To build the LDA topic model, a dictionary and a corpus are created from the extracted comments. For this purpose, the text is divided into words to be analysed individually. Then, the lemmatisation process is carried out to group the texts that have a similar meaning. Subsequently, the cleaned tokens from the previous step are imported to create a specific dictionary and generate a corpus for the LDA model.
The number of words contained in this dictionary is 185,302. To reduce possible noise when creating the model, the words are filtered by their frequency. Words that appear only once and words that have a fraction of the total size of the corpus less than 0.25% are removed. In our case it is 25 times. Using the fraction of the total corpus size plus the absolute number is useful and provides a more accurate way to measure the relative frequency of terms. Finally we are left with the corpus of 100,000 for the construction of the model.
Once the dictionary and the corpus of the two data frames have been obtained, the latent Dirichlet (LDA) package of the Gensim library in Python is used. The tweets are fed into a text corpus and then the LDA model algorithm is applied for topic detection. The three main pre-set parameters are: number of topics: 8 for all comments and 4 for comments with consensus; words per topic is handled by eta: 5 for all comments and 7 for comments with consensus; document is handled by alpha: 10.
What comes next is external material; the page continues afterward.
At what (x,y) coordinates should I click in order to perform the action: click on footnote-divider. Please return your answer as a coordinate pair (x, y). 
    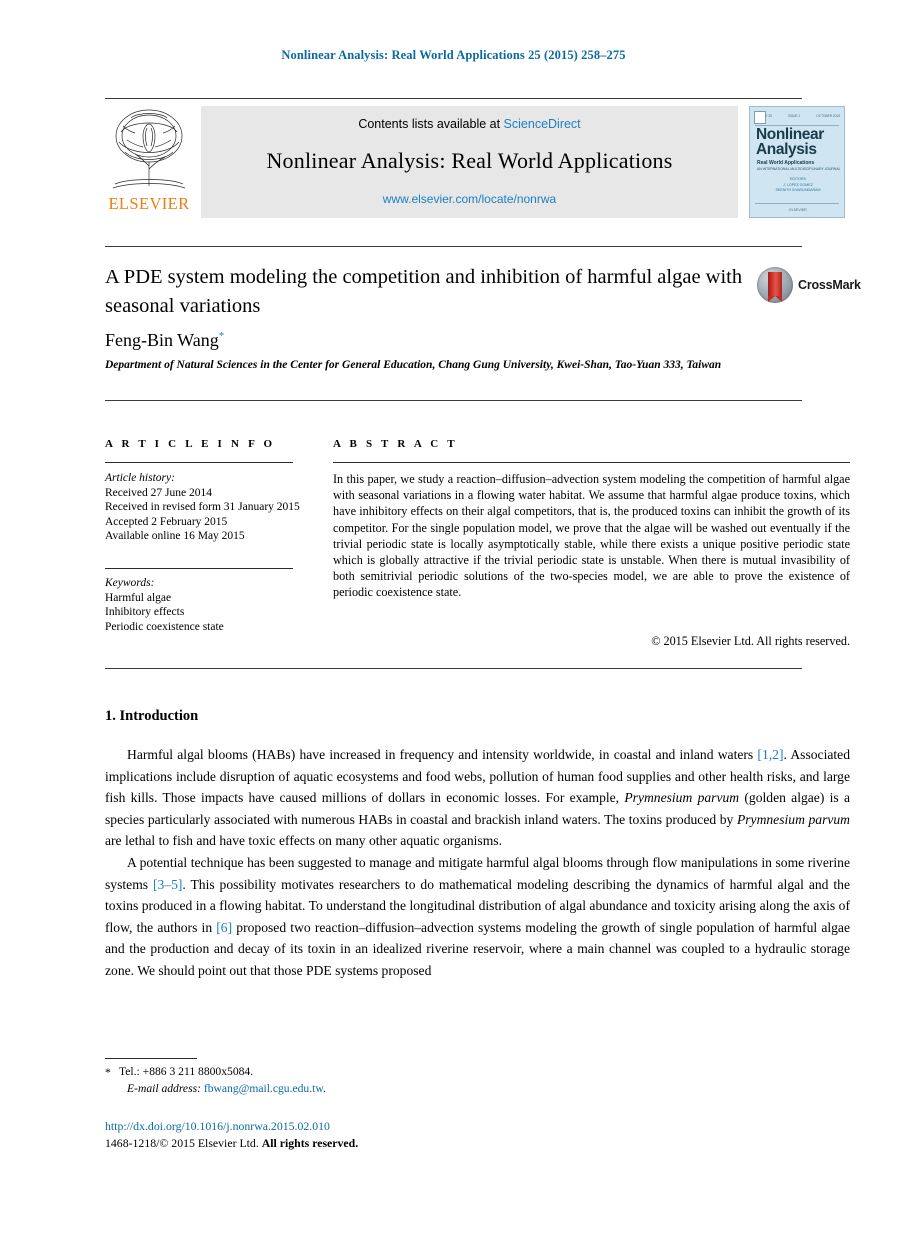
    Looking at the image, I should click on (151, 1058).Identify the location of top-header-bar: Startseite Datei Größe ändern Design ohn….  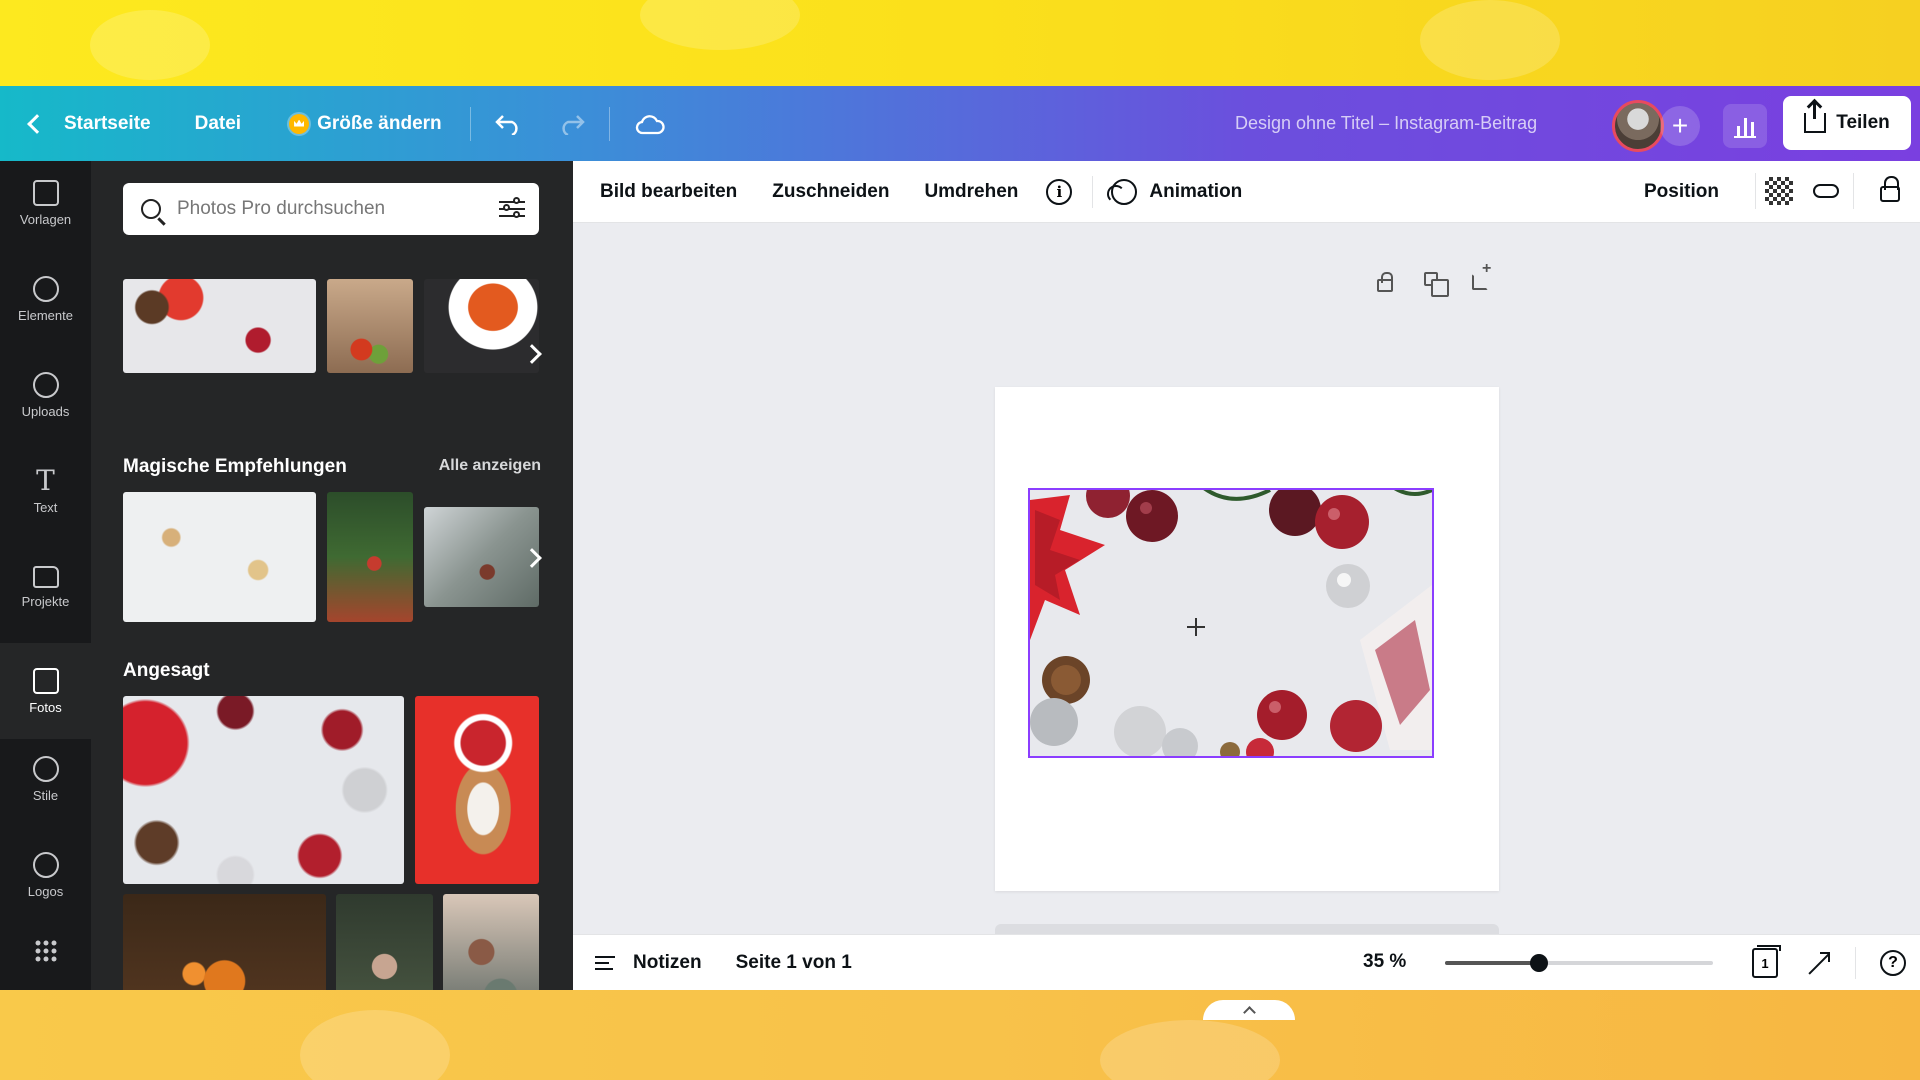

Once the algorithm is provided with the three parameters, the model rearranges the distribution of topics within documents and the distribution of keywords within topics to obtain an appropriate composition of the keyword distribution. Topics consist of a distribution of probabilities of occurrence of the different vocabulary words. They are basically a collection of prominent keywords or words with the highest probability in the topic, which helps to identify what the topics are about. This involves discovering the hidden topics in the collection, classifying the documents into the discovered topics and using that classification to organise, summarise and search the documents. After the machine learning process, the results shown in figure 4 is obtained. With the results of this step, the first preliminary question can be answered.